By Anand Kotti, Senior SAP Engineer, NextLabs
As companies grow and expand globally, there is an increasing number of enterprise application users, and with this growth, an ever increasing risk of security breaches and violations. As enterprises are becoming more susceptible to security risks and violations from internal users, businesses are moving towards implementing more preventative measures rather than staying in reactive mode.
SAP GRC enables organizations to establish effective internal controls, along with processes to make sure these controls remain consistent, updated and cost-effective to manage. Administrators can now use a single SAP GRC framework to monitor and enforce business, compliance and security policies across the enterprise. SAP has enhanced the GRC offering to include the SAP Dynamic Authorization Management by NextLabs to ensure that companies can quickly adapt to changing policies and streamline enforcement and administration of those policies.
GRC customers can now integrate more fine-grained contextual information about the user. This information can include location, project, cross-departmental access, territory, and real-time segregation of duties attributes.

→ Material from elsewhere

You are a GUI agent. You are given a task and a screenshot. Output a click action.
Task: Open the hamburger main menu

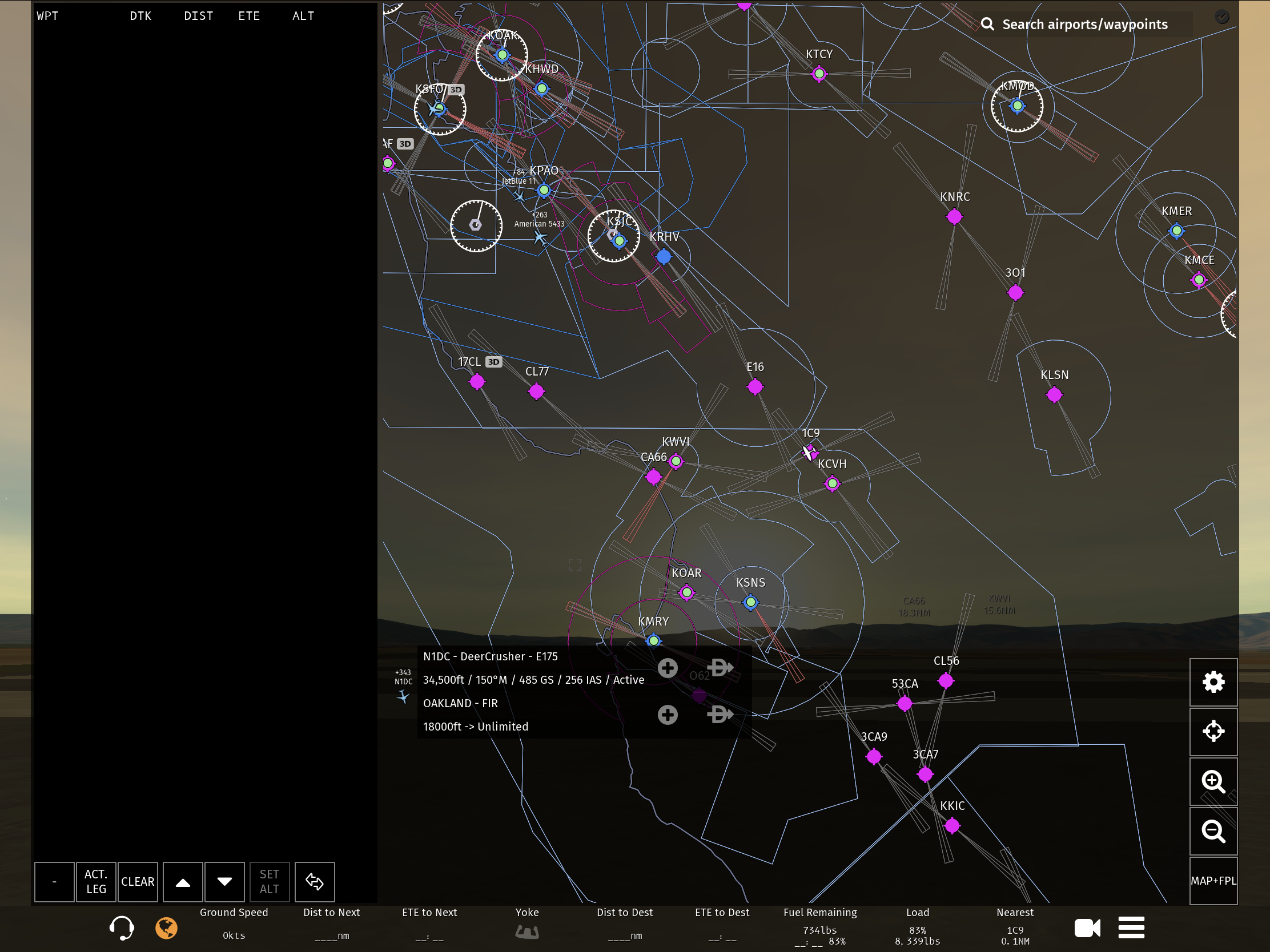pyautogui.click(x=1131, y=927)
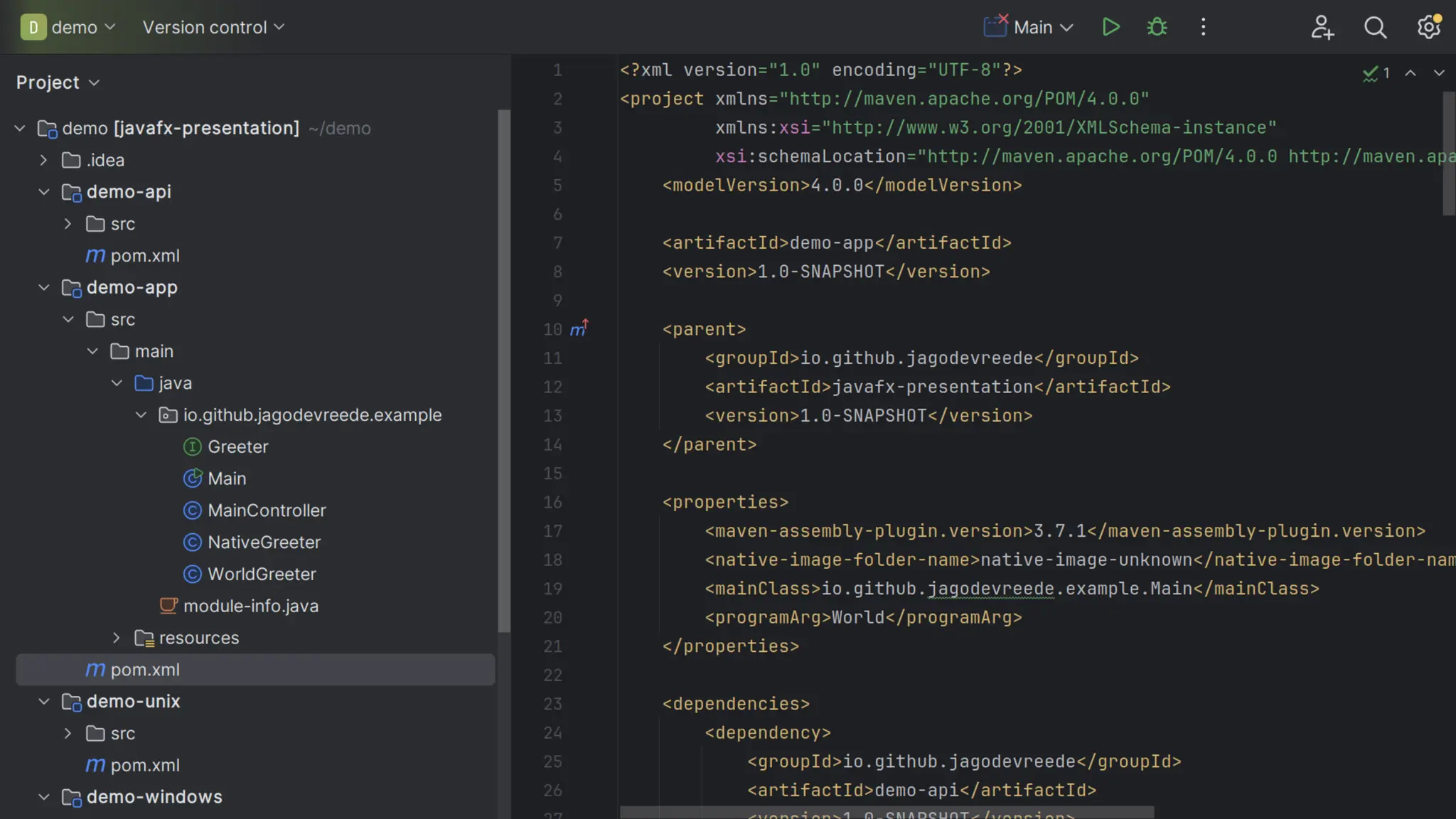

The tight integration provides real-time risk enforcement to prevent misappropriation of information before it happens. Customers can monitor and track all activity.
Segregation of duties violation example:
- Charles can maintain a vendor master and post a vendor invoice payment.
- Charles can maintain his own vendors and transfer money to the vendors at any time without external authorization . It poses a huge financial risk for business.
With SAP Dynamic Authorization Management implementation:
Case #2.1 – There are no mitigating controls in place in GRC rule set for SOD Violation:
- When Charles performs the action of paying the vendor he created, he is blocked.
Case #2.2 – There are mitigating controls in place in GRC rule set for SOD Violation:
- When Charles performs the action of paying vendor he created, Charles has an option to move forward by signing an NDA (SAP DAM self attestation feature).
In all the use cases discussed above, the activity performed by Charles is recorded and reported back to SAP DAM Analytical Dashboard.